Meet IndianaGovernor123@aol.com!
Tony Cook writes for the Indy Star about Pence, as Indiana governor, not only using personal email but being hacked:
Cyber-security experts and government transparency advocates said Pence's use of a personal email account for matters of state business -- including confidential ones -- is surprising given his attacks on Clinton's exclusive use of a private email server.On NBC's "Meet the Press" in September, for example, Pence called Clinton "the most dishonest candidate for president of the United States since Richard Nixon."
"What's evident from all of the revelations over the last several weeks is that Hillary Clinton operated in such a way to keep her emails, and particularly her interactions while Secretary of State with the Clinton Foundation, out of the public reach, out of public accountability," Pence said. "And with regard to classified information she either knew or should have known that she was placing classified information in a way that exposed it to being hacked and being made available in the public domain even to enemies of this country."
More on the double standardiepoo:
As governor, Pence oversaw Indiana's state police, national guard and department of homeland security, all of which collaborate with federal authorities and handle sensitive information.
Gotta love this:
Cybersecurity experts say Pence's emails were likely just as insecure as Clinton's.

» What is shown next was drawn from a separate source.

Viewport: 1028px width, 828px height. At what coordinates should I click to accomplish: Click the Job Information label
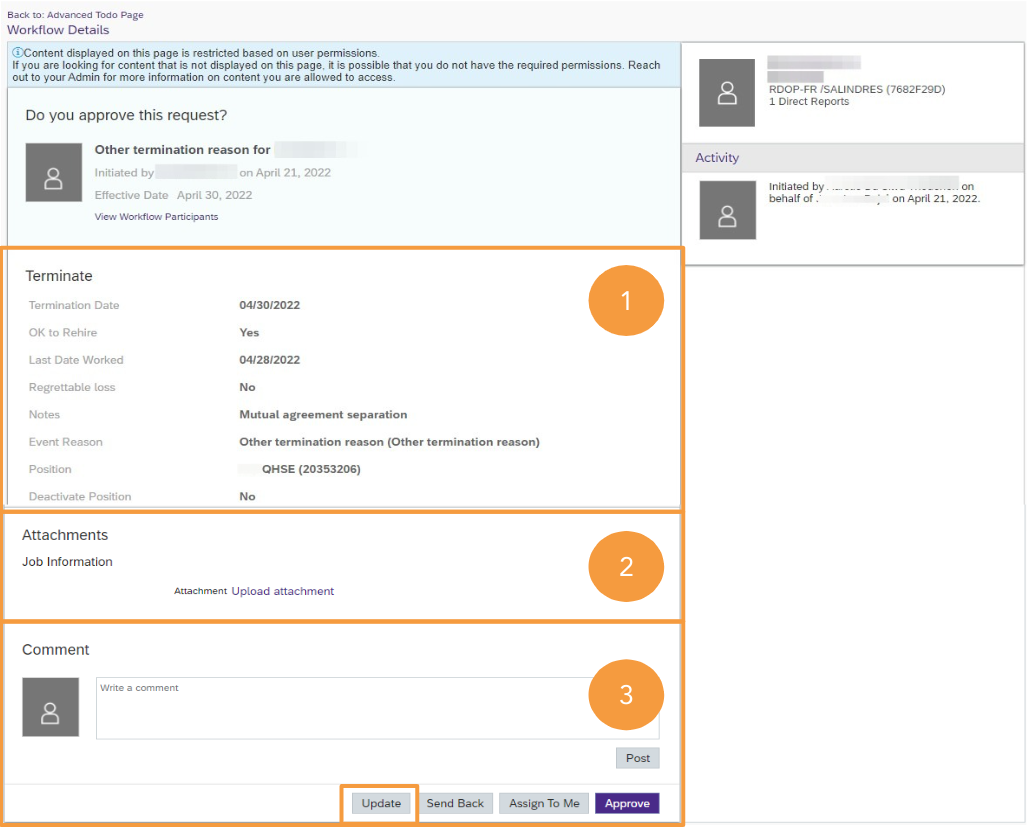67,561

While there has been speculation about whether Clinton's emails were hacked, Pence's account was actually compromised last summer by a scammer who sent an email to his contacts claiming Pence and his wife were stranded in the Philippines and in urgent need of money.
My big question: Was his password "password" or "123456"?

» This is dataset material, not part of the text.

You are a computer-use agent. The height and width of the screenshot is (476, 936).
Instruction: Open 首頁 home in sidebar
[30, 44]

An important principle to bear in mind for our consideration of this story is fuck everything.
For while the exposure of Indiana governmental business to mundane hacker intrusion is no less odious than when it happened with Hillary's State Department, it's not like Pence was seriously considering military action against Ohio or anything.
Crid at March 3, 2017 10:43 PM
See also.
This is a ridiculous paragraph:
What's to be impressed with? The "experts" are unnamed, and their insights are merely (and coarsely) characterized. ("Likely"? Without even a direct quote of that word?)
This is journalism?
Crid at March 4, 2017 2:22 AM
This is journalism?
Crid at March 4, 2017 2:22 AM
I'm afraid so. And it's going to get worse.
Isab at March 4, 2017 5:06 AM
Out of curiosity was Pence breaking the law when he did this? Was this email account an attempt to avoid government accountability rules?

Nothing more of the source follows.